Pharmaceutical Technology
Volume 9, Issue 32, pp. 8293

Through-field or fringing-field sensing techniques are typically chosen on the basis of the following: only one sided access to sample is available, significant variations in thickness exist, and the sensor must operate in an electrically noisy environment. To determine whether through-field or fringing-field is desired for an application, access to the material of interest must first be determined. If two-sided access is possible and the sample thickness does not vary significantly, through-field is recommended. If only one-sided access is available or if the sample thickness varies significantly, then a fringing-field measurement is recommended. To obtain an effective measurement with either sensor type, a basic knowledge of the system is important. The nominal thickness of the sample should be known as well as the primary sample constituents and the likelihood of metallic impurities.

A common electrode arrangement for through field imaging is seen in electrical tomography (ET). In this method, the electrodes are distributed around the edges of a cylindrical surface. Individual electrodes are electrically excited and the current or voltage induced on other electrodes is measured. The measured values are used to reconstruct distribution of physical properties in the material by solving the inverse problem. ET is used for biomedical, geophysics, and industrial process control applications (20–22). Compared with other imaging methods such as X-ray tomography and magnetic resonance imaging, ET is fast, noninvasive, and inexpensive in instrumentation. Although ET is useful for measurements in cylindrical surfaces, it is not viable for scenarios in which one-sided measurements are required.

In the case of fringing-field measurements, a common example is referred to as a fringing electric field (FEF) sensor. An FEF sensor can perform three distinct measurement functions depending on how it is configured: defined penetration depth measurements, multiple penetration depth measurements, and one-sided measurements.

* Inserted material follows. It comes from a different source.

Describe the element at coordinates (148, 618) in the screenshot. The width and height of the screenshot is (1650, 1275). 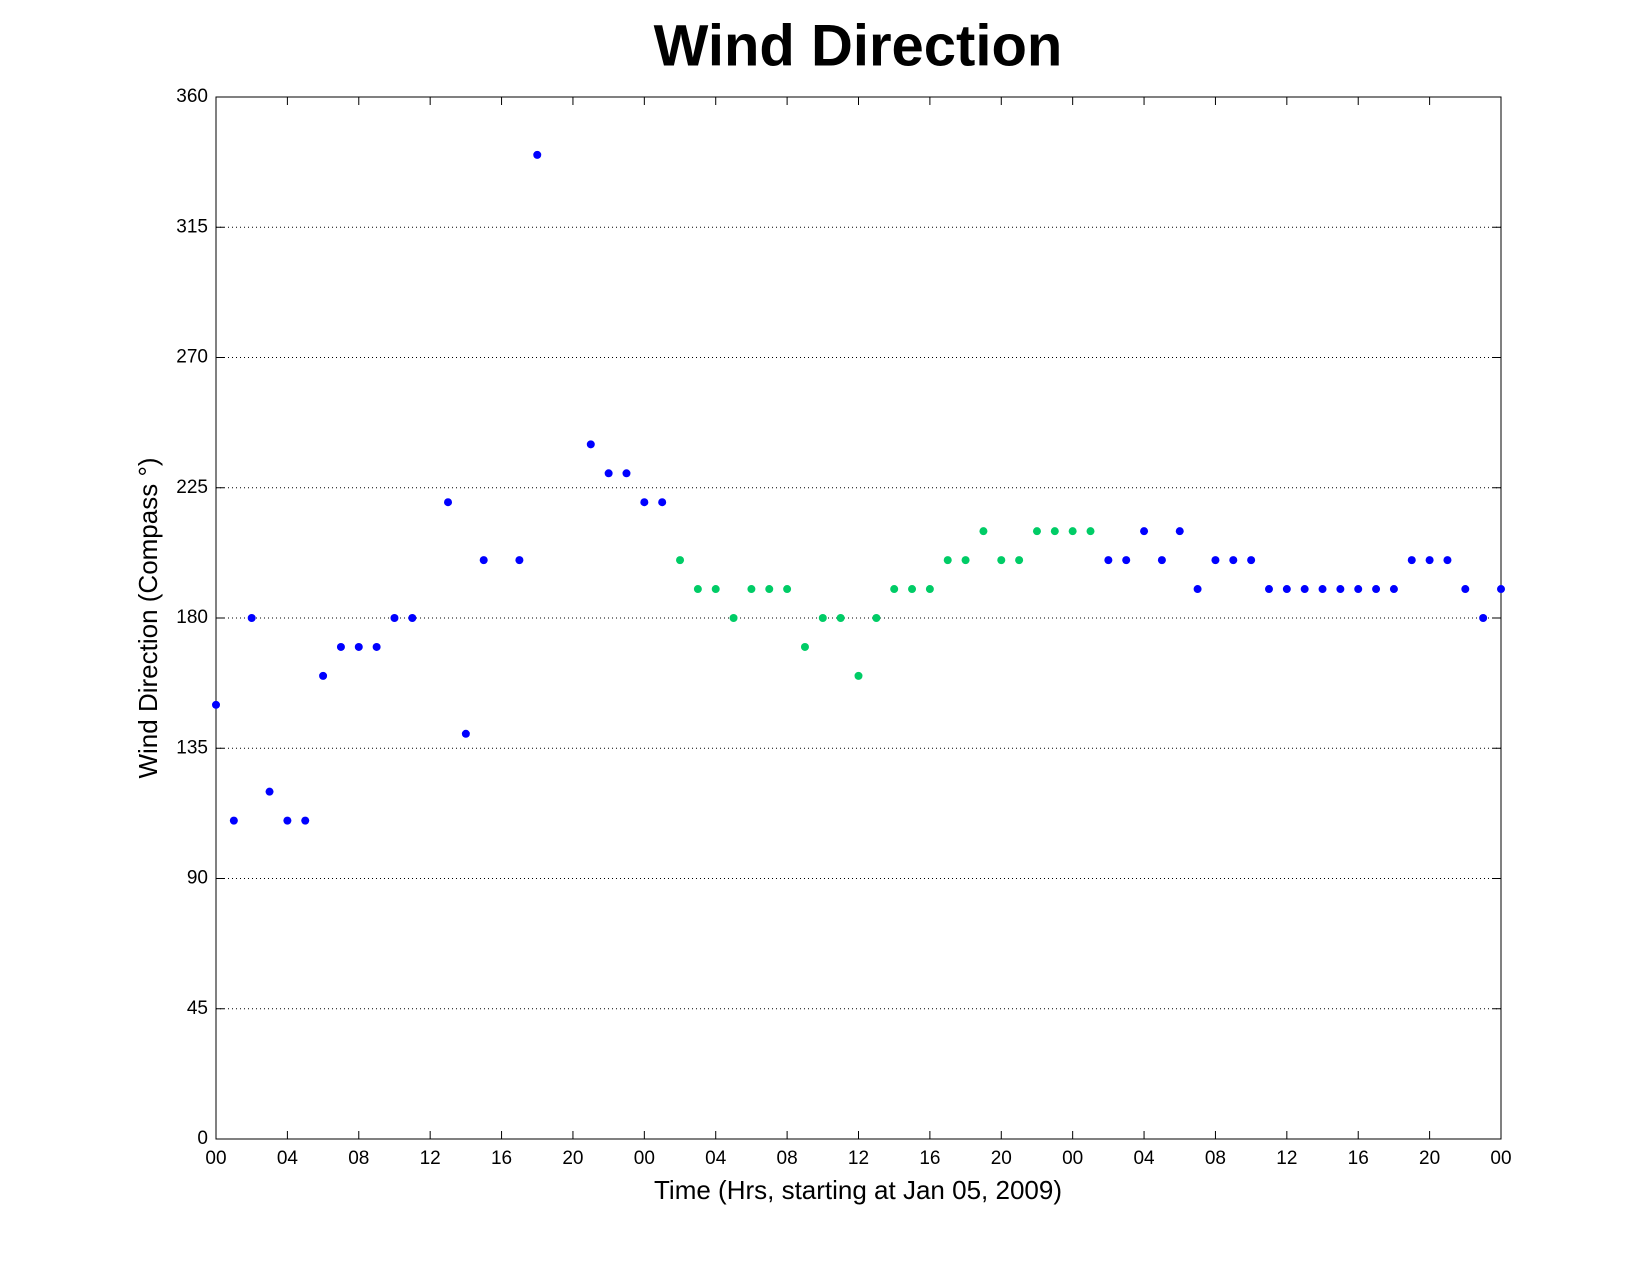
I see `y-axis-label: Wind Direction (Compass °)` at that location.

In the case of the FEF sensor, the field is nonlinear and often has smaller signal strength than that of the through-field configuration. However, the field is concentrated much closer to the electrodes and therefore has a defined penetration depth. Penetration depth depends primarily upon how close the electrodes are to each other.

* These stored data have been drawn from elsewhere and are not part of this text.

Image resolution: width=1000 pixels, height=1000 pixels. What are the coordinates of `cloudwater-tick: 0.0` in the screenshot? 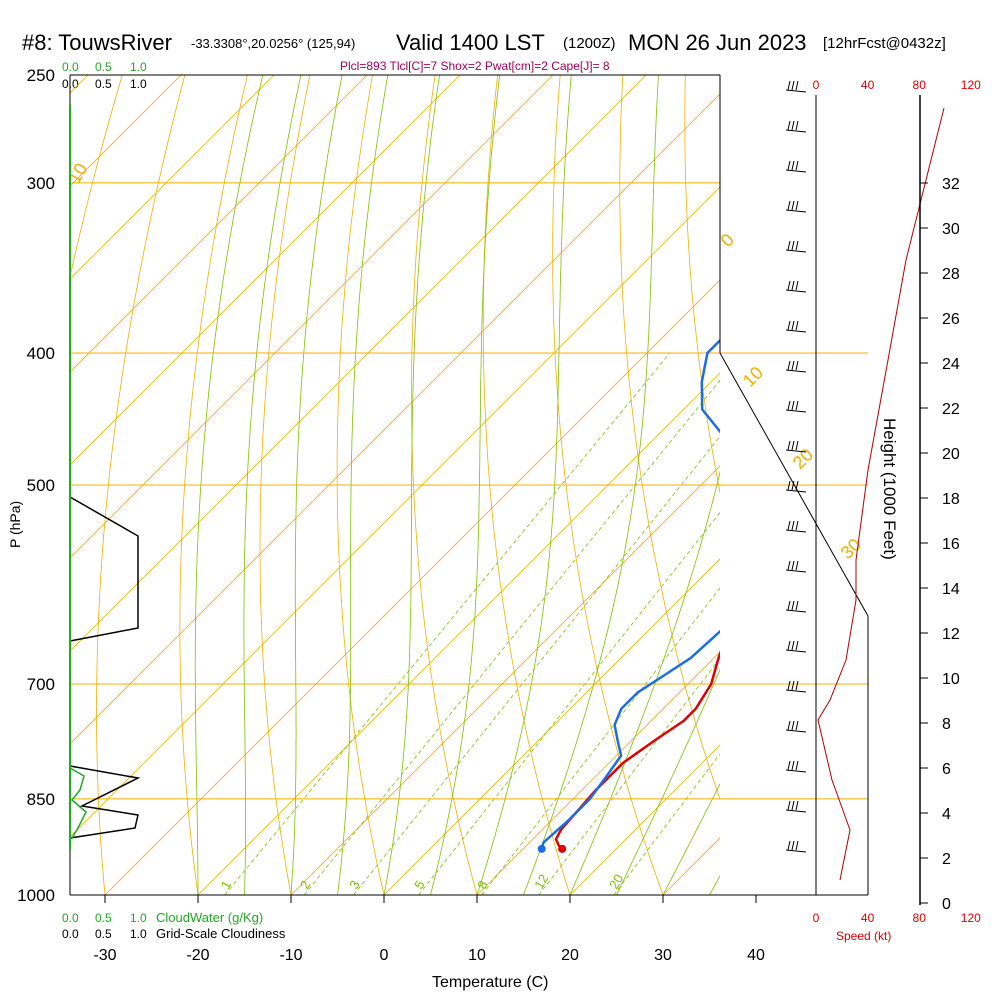 It's located at (70, 918).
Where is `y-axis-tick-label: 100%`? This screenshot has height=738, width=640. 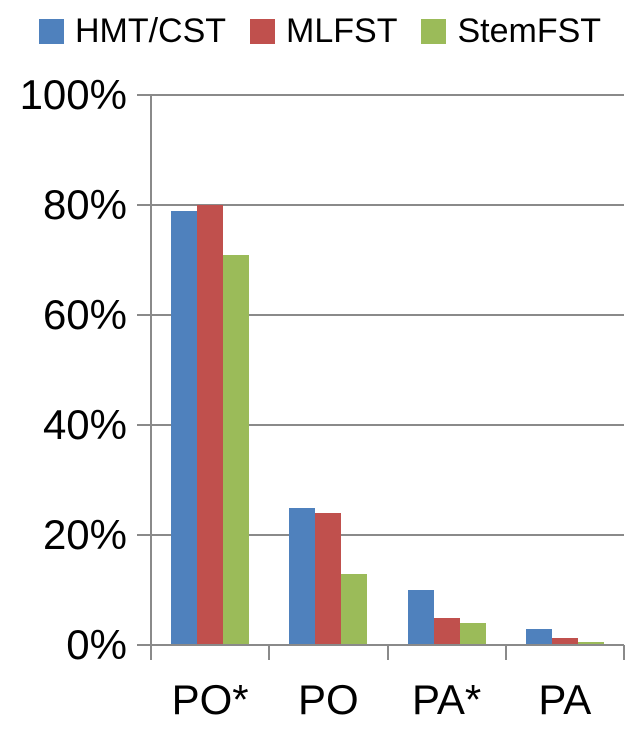
y-axis-tick-label: 100% is located at coordinates (73, 94).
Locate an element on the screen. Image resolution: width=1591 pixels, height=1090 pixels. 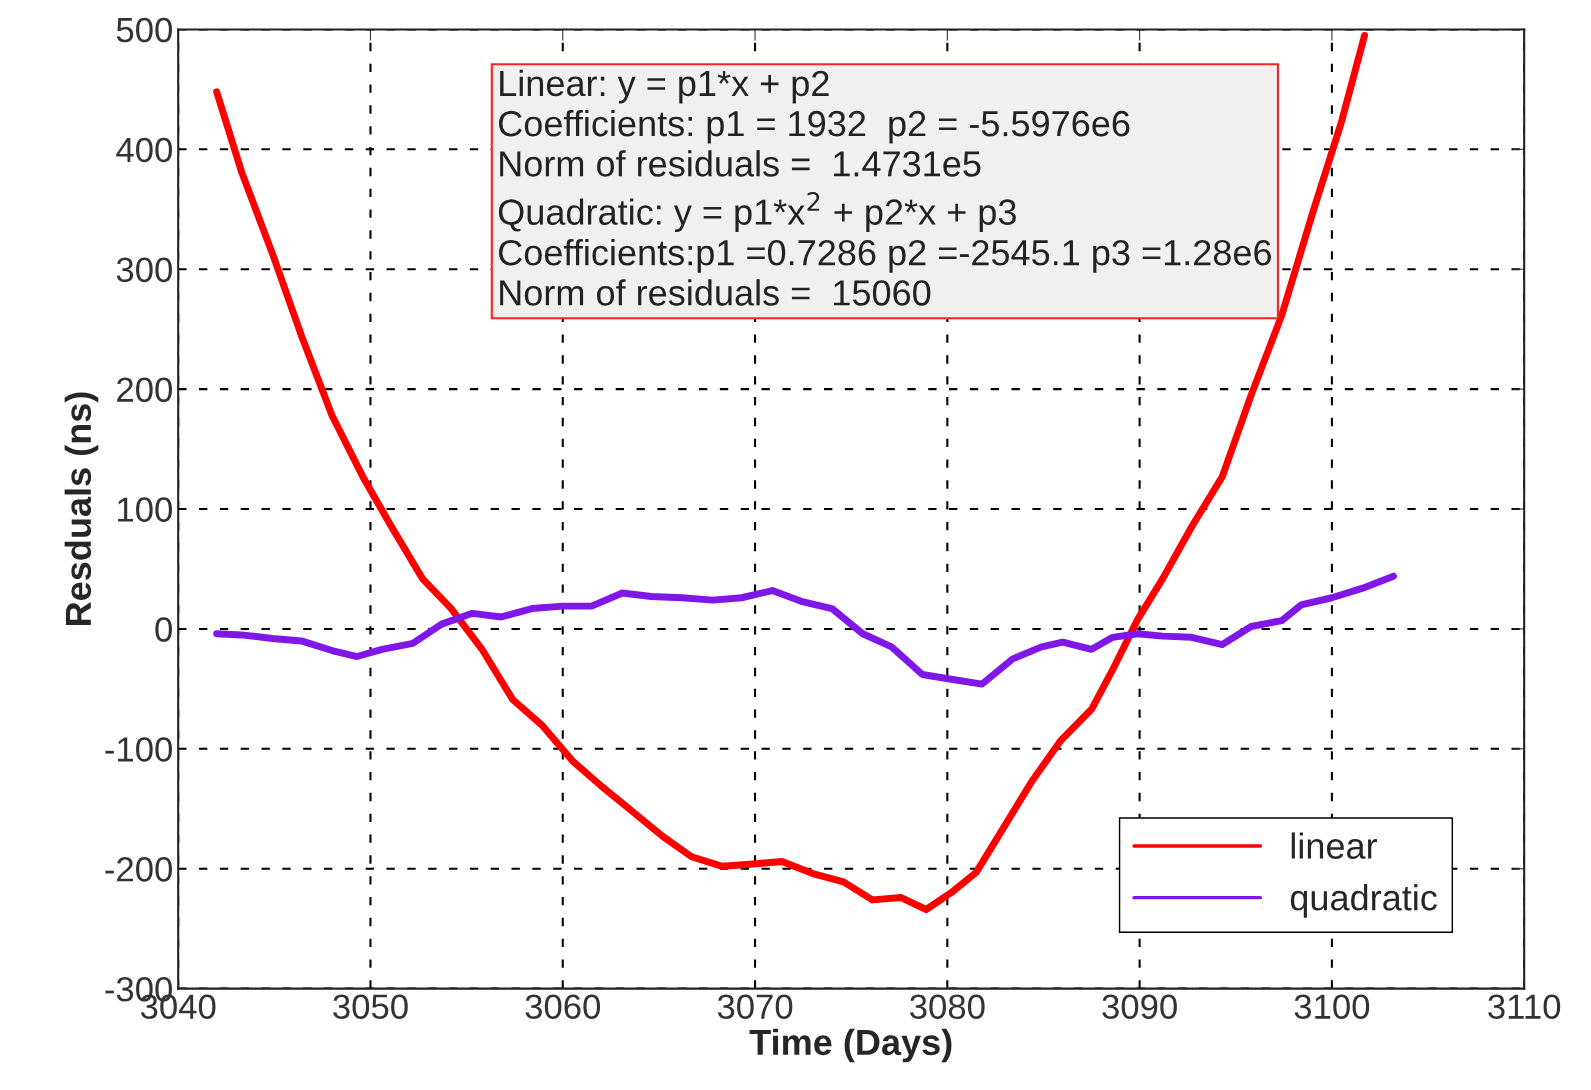
x-tick-label: 3070 is located at coordinates (755, 1006).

Figure 2 (ALL FIGURES ARE COURTESY OF THE AUTHORS.)
Dielectric spectroscopy can be performed with FEF sensors such that only the layer closest to the electrodes is examined. By altering the geometry of the electrodes or by selecting the electrodes that are being excited and those being measured, the penetration of the field can be progressively moved further into the material. By using multiple channel devices, various channels can be used to measure dielectric properties of the material at different penetration depths (see Figure 2).